Scholars who study fundamentalism describe the process that moves a person wrestling with internal conflict to a sense of clarity that can sometimes be lethal. When everything that was confusing – even contradictory – is suddenly clear, there is a rush of energy and certainty that often literally flings a person into action.
The moment the conflict is resolved there is an explosive force of purest logic for the one who has struggled. It all makes sense, and the course is clear. No more holding back. I suspect that deadly clarity is what the older brother experienced last week in Boston. A flash of insight, daring and certainty without much thought about the consequences for others or himself. The inconsistencies of life had been settled for him.
We sometimes equate Old Testament figures with violent fundamentalism and figures that eliminate moral conflict in similar ways. There are instances of that, but there are examples of just the opposite. There are those few who are called to live not only with uncertainty but with agonizing questions about God and His purposes that are never reconciled. The answer is not in the back of the book.

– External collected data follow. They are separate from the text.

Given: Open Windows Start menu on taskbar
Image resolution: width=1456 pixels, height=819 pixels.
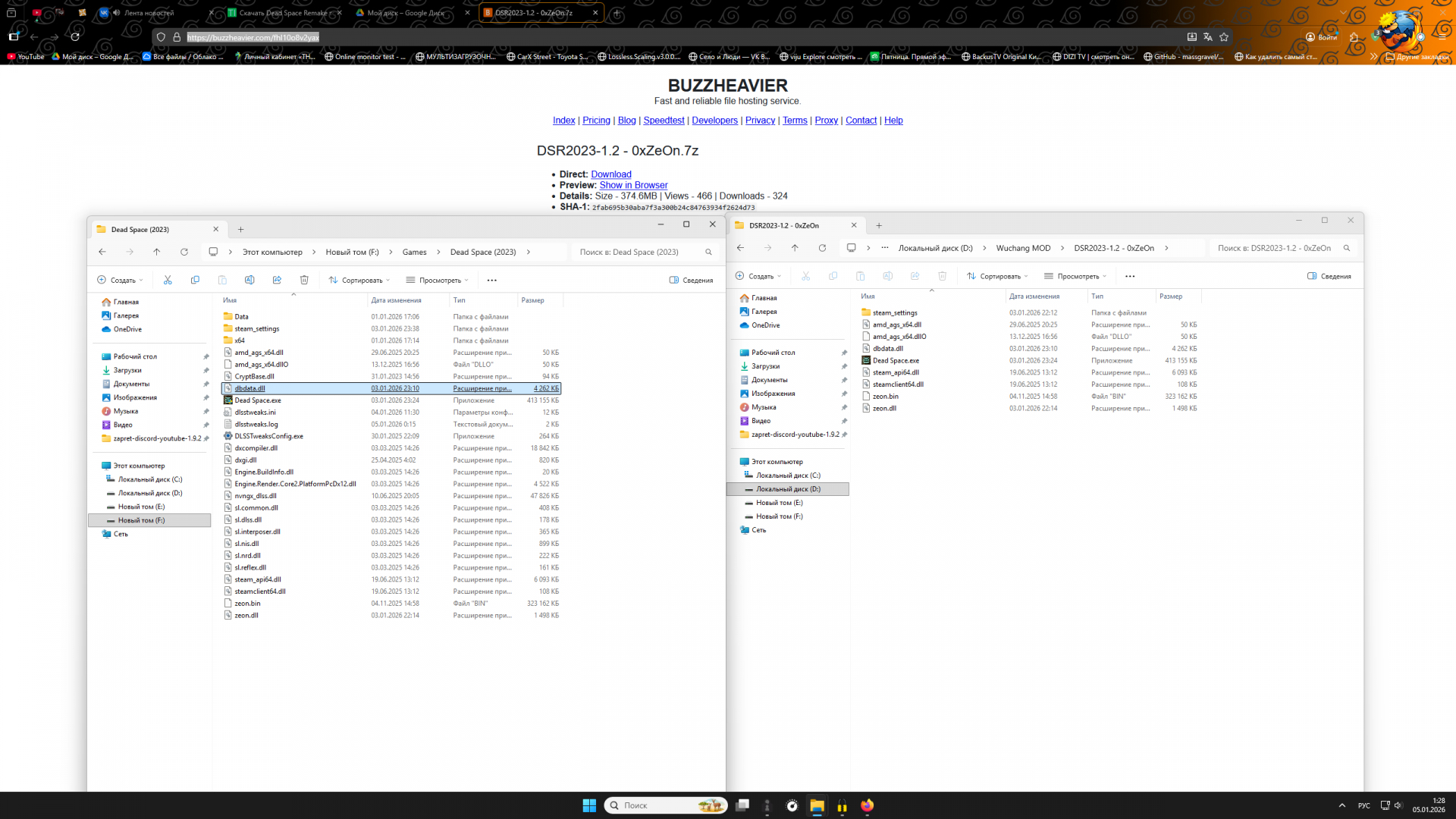Looking at the screenshot, I should [x=589, y=805].
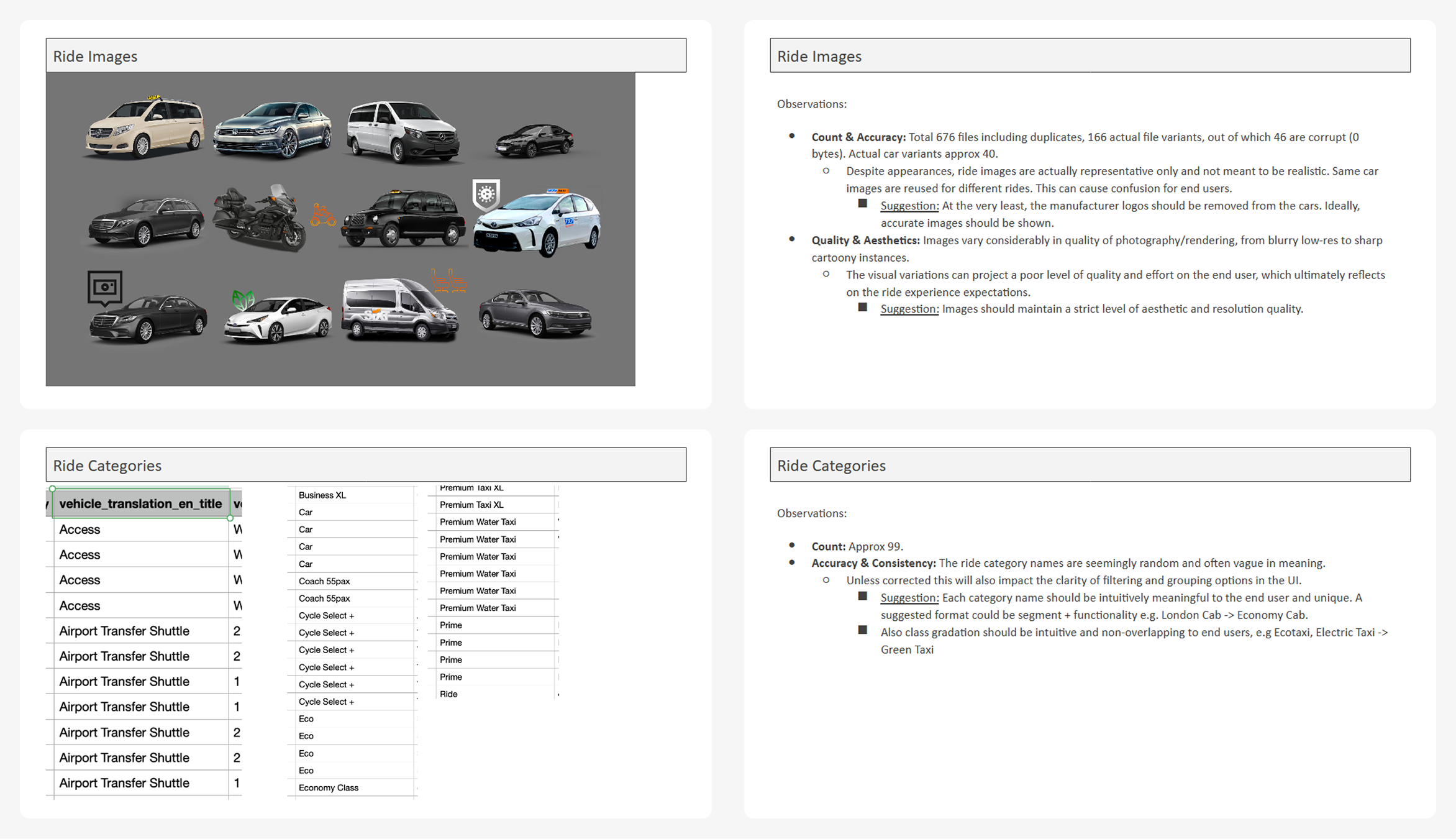1456x839 pixels.
Task: Click the top-right Ride Images title bar
Action: pyautogui.click(x=1090, y=56)

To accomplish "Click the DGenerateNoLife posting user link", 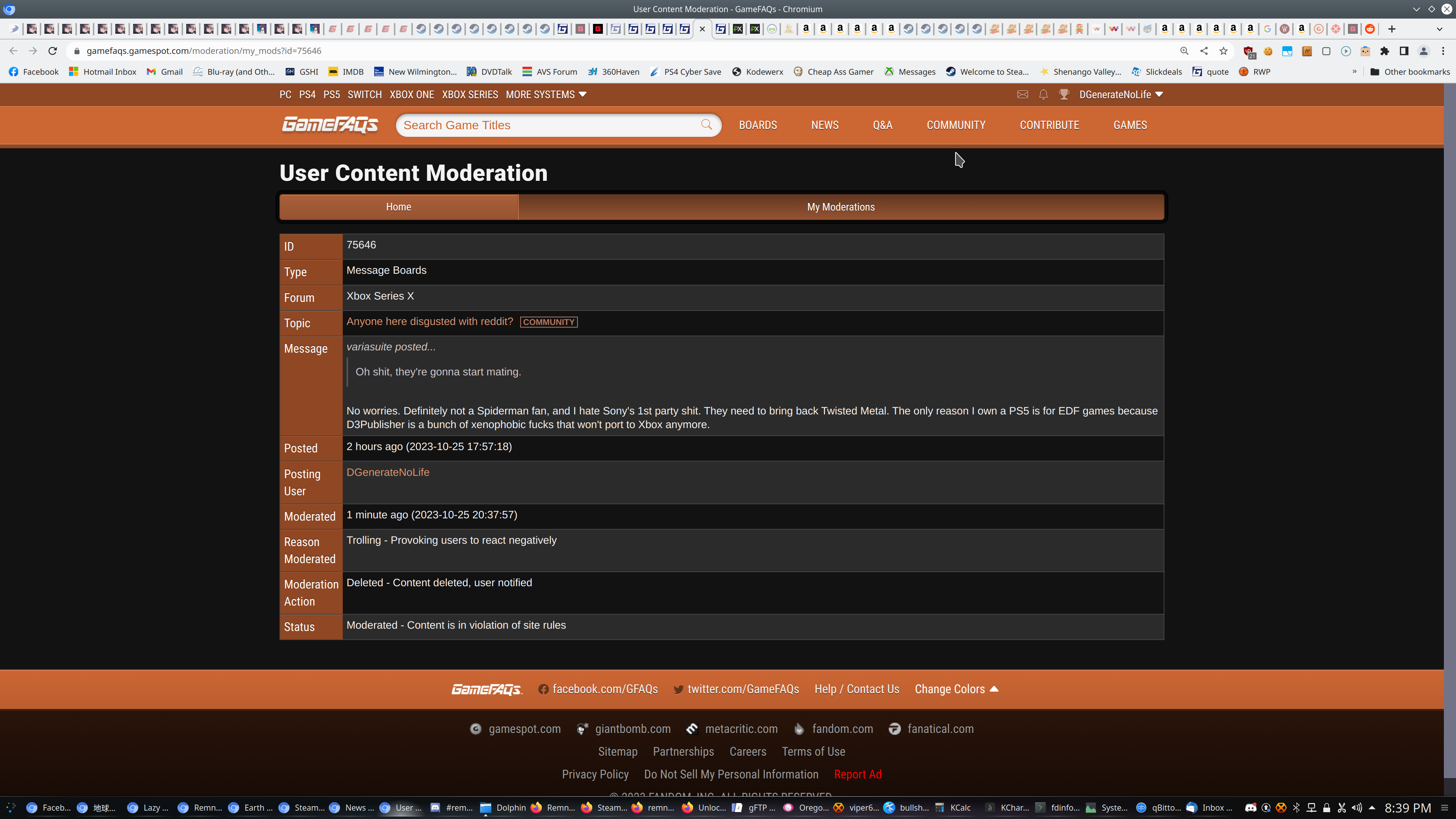I will [x=388, y=472].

I’m thinking of Samuel when the people asked for a king. God told him it was an evil choice, and Samuel knew it to be wrong as well. Yet God did not say, “Talk them out of it.” Instead his response was more like, “You and I know this is wrong – it is worse than merely wrong – it is evil. However, in spite of our anger we are going to anoint what we know to be wrong. Not just choose the best of a bad lot but to anoint a chosen king. We are going to put ourselves at risk in their choice.”

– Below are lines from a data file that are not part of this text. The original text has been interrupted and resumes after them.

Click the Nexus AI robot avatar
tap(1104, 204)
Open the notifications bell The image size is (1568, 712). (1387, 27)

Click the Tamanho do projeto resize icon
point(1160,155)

How could God contradict himself that way? If it was wrong then he should either punish them for it or tell them they were on their own now. He cannot anoint a king and ask Samuel to be complicit in it.

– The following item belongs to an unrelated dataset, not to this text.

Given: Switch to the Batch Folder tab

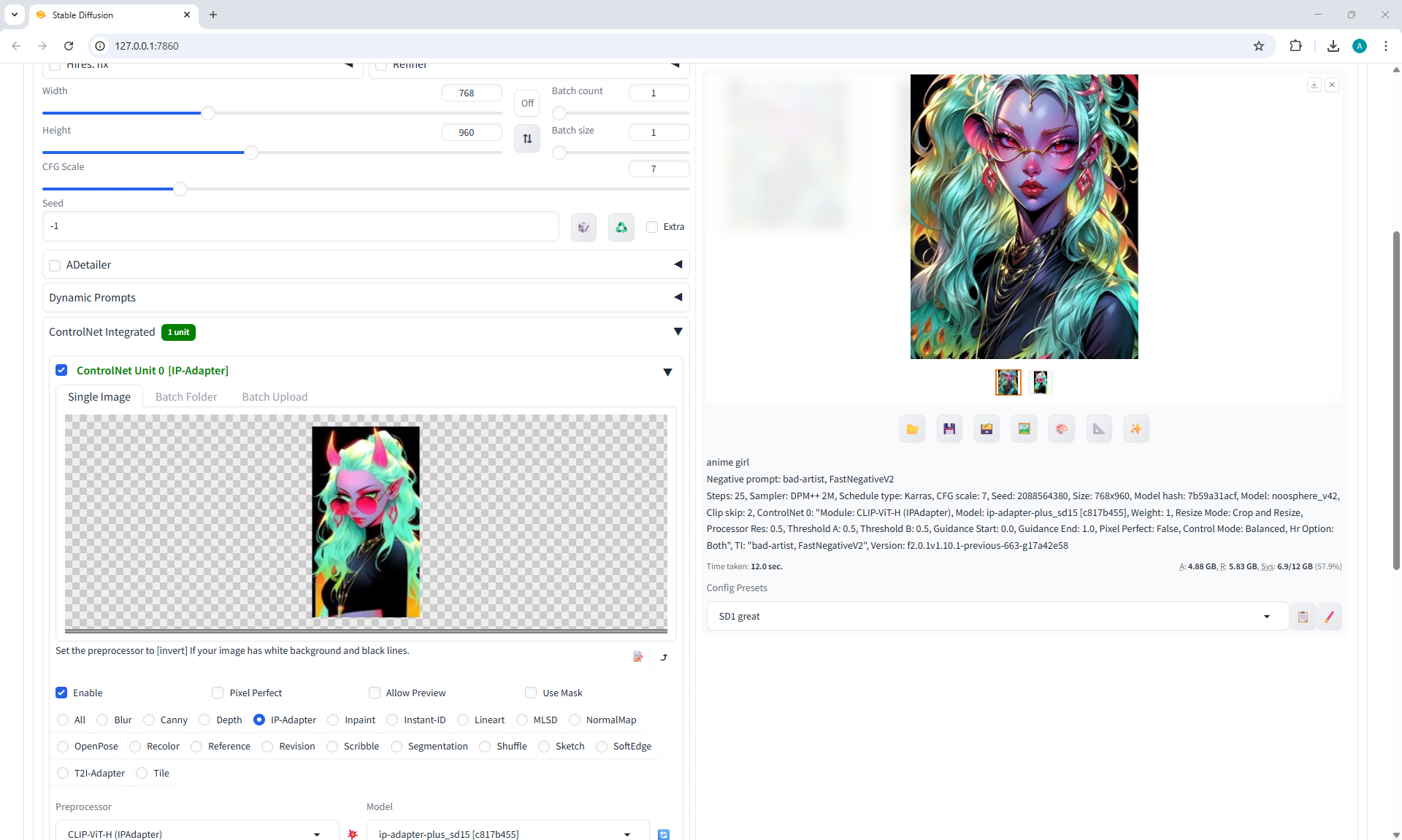Looking at the screenshot, I should 186,397.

I read that Dietrich Bonhoeffer struggled in the same way: “Who stands fast? Only the man whose final standard is not his reason, his principles, his conscience, his freedom, his virtue, but who is ready to sacrifice all this when he is called to obedient and responsible action in faith and in exclusive allegiance to God – the responsible man, who tries to make his whole life an answer to the question and call of God.”
For some the only way to make sense of life is forcibly to remove the conflict and often take others with them. Others easily choose to ignore it. For a few, God has called them to risk everything they believe to be true and fling themselves out like Samuel or Abraham in absolute faith no matter how irrational or contradictory it seems.
There are conflicts and inconsistencies – even paradoxes – in life that we cannot resolve. In fact, there is some danger to ourselves and others when we force the world to “make sense” or to come to a purely logical conclusion. That is the distorting nature of fundamentalism. It offers us cheap relief from obedience to a God who is not always who he seems to be.